Microsoft launches internet fraud alert system

The Internet Fraud Alert service is providing a clearinghouse where security researchers can report incidents and hand over stolen credentials to financial institutions

Microsoft has teamed up with security and consumer groups to set up a centralised service where security researchers can report incidents of internet fraud and hand over stolen personal data.

Internet Fraud Alert, which began operations immediately on its launch on Thursday, is a partnership between Microsoft and the US-based National Cyber-Forensics and Training Alliance (NCFTA). It is supported by organisations including Accuity, the Anti-Phishing Working Group (APWG), eBay, the Federal Trade Commission and PayPal, Microsoft said.

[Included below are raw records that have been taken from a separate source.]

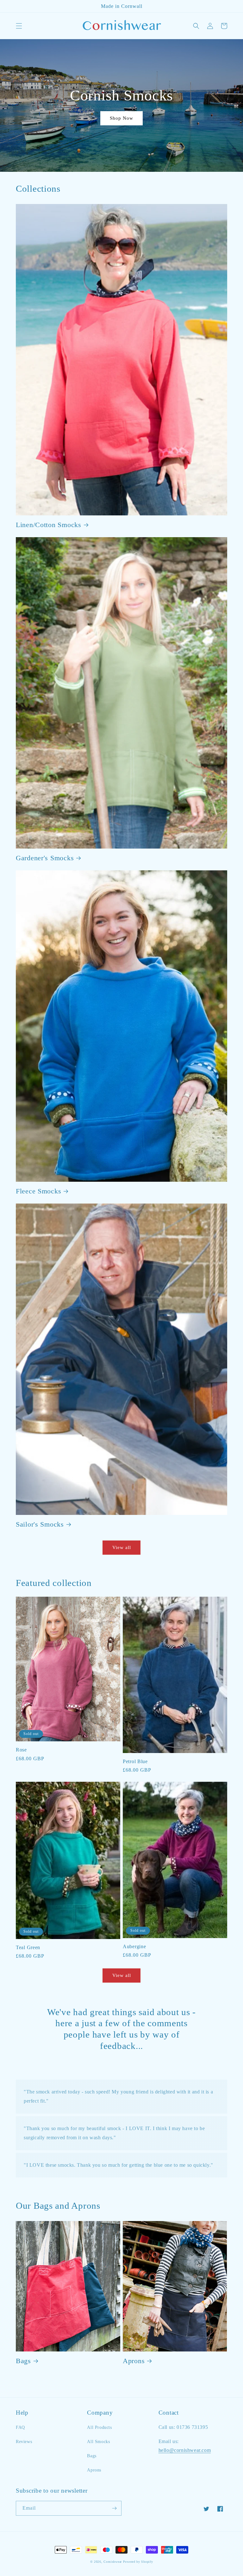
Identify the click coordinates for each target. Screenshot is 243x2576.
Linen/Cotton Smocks (48, 525)
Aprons (134, 2361)
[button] (19, 26)
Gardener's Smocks (45, 858)
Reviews (24, 2441)
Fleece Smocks (38, 1191)
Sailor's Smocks (40, 1524)
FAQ (20, 2427)
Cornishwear (112, 2561)
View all (121, 1547)
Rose (21, 1749)
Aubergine (134, 1946)
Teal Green (28, 1947)
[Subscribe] (114, 2508)
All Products (99, 2427)
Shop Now (121, 118)
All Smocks (98, 2441)
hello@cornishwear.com (185, 2450)
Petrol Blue (135, 1761)
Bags (23, 2361)
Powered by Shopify (138, 2561)
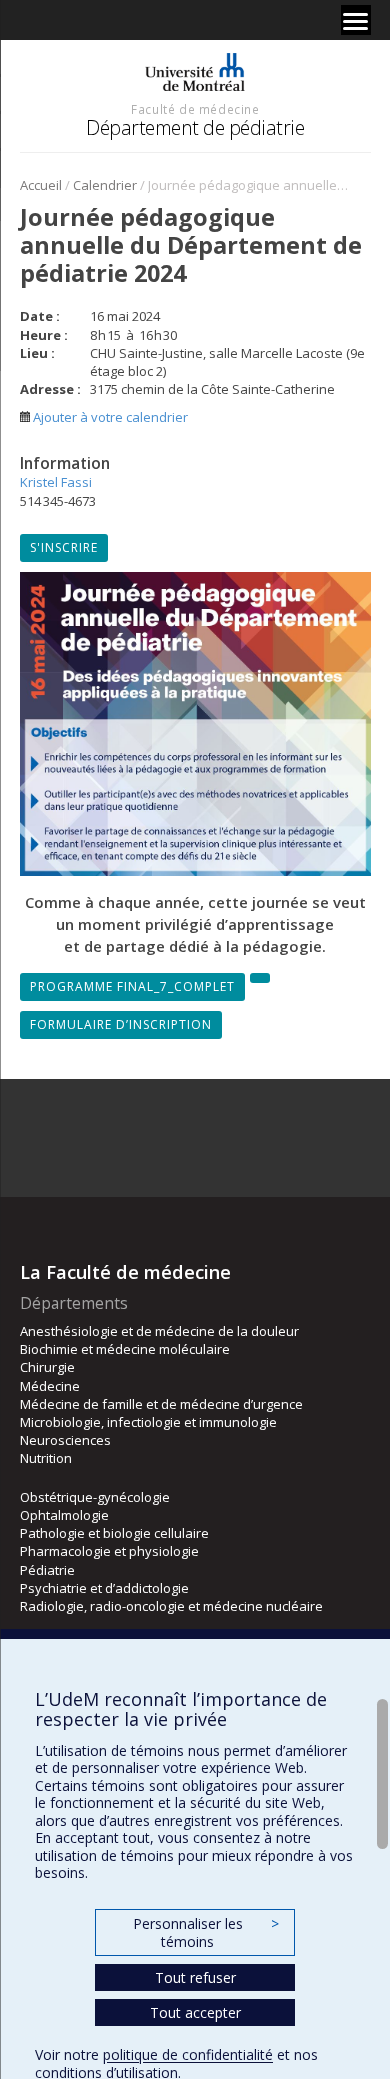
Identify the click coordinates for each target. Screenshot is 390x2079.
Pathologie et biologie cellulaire (114, 1533)
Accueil (41, 185)
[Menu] (356, 20)
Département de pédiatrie (195, 127)
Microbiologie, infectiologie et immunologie (148, 1422)
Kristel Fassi (56, 482)
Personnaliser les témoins (206, 1932)
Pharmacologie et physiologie (109, 1551)
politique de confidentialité (188, 2054)
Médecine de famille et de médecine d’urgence (161, 1404)
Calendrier (105, 185)
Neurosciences (65, 1440)
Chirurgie (47, 1367)
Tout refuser (195, 1977)
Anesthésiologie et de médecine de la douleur (159, 1331)
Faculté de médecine (195, 109)
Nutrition (46, 1458)
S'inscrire (64, 547)
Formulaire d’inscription (121, 1024)
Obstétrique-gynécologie (95, 1497)
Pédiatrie (47, 1570)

With the service, security researchers can use a centralised alert system developed by Microsoft to report stolen data — such as online account login details or credit card numbers — that they come across during their work. They can also use it to notify the financial and other institutions responsible for the compromised accounts, Microsoft said.

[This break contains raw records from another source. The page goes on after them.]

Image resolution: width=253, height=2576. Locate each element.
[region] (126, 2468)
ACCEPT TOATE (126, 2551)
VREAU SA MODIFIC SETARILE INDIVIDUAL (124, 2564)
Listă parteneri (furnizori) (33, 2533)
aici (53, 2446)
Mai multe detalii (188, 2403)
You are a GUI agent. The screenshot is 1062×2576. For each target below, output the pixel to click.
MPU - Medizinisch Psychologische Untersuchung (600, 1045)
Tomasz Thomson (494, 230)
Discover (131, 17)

There was previously no centralised way of securely passing information on account compromises between security researchers and service providers, retailers, financial institutions and government bodies, according to the software maker.

"To date, when the security community uncovers compromised credentials stemming from phishing attacks, for example, there has been no simple mechanism to warn the service provider or bank about the exposed credentials," Microsoft said in a statement.

Such compromises represent a growing threat, with the APWG receiving more than 410,000 phishing email reports in 2009, the software maker noted.

Organisations expected to participate in the service include retailers, financial institutions, service providers, technology companies, academic researchers, consumer advocates and government agencies, Microsoft said. Participating organisations will be vetted by payment-routing data provider Accuity.

Internet Fraud Alert will be operated by the NCFTA, which is backed by the FBI and Carnegie Mellon University, among others.

"One of the challenges of e-crime response is the routine mobilisation of e-crime event data that must be exchanged to protect consumers," said APWG secretary general Peter Cassidy in a statement. "Microsoft and NCFTA have done an enormous service to the e-crime response community by establishing this system to better enable industrial institutions to work together to protect consumers."

In the UK, the government this year set up a national service, the Action Fraud helpline, to handle reports of all types of fraud, including cybercrime. The helpline is the first service in the UK that allows individuals and small businesses to report cybercrime to a central agency. In the past, reports of e-crime such as phishing attacks or malware-related identity theft were handled by local police stations.

UK merchants say online fraud is now the greatest threat they face, costing them on average £400,000 in annual losses, according to a survey published in January by payments processing provider CyberSource.

Microsoft has been active in fighting internet fraud in the courts, for instance filing a lawsuit in May against a website accused of a new type of fraud called "click laundering".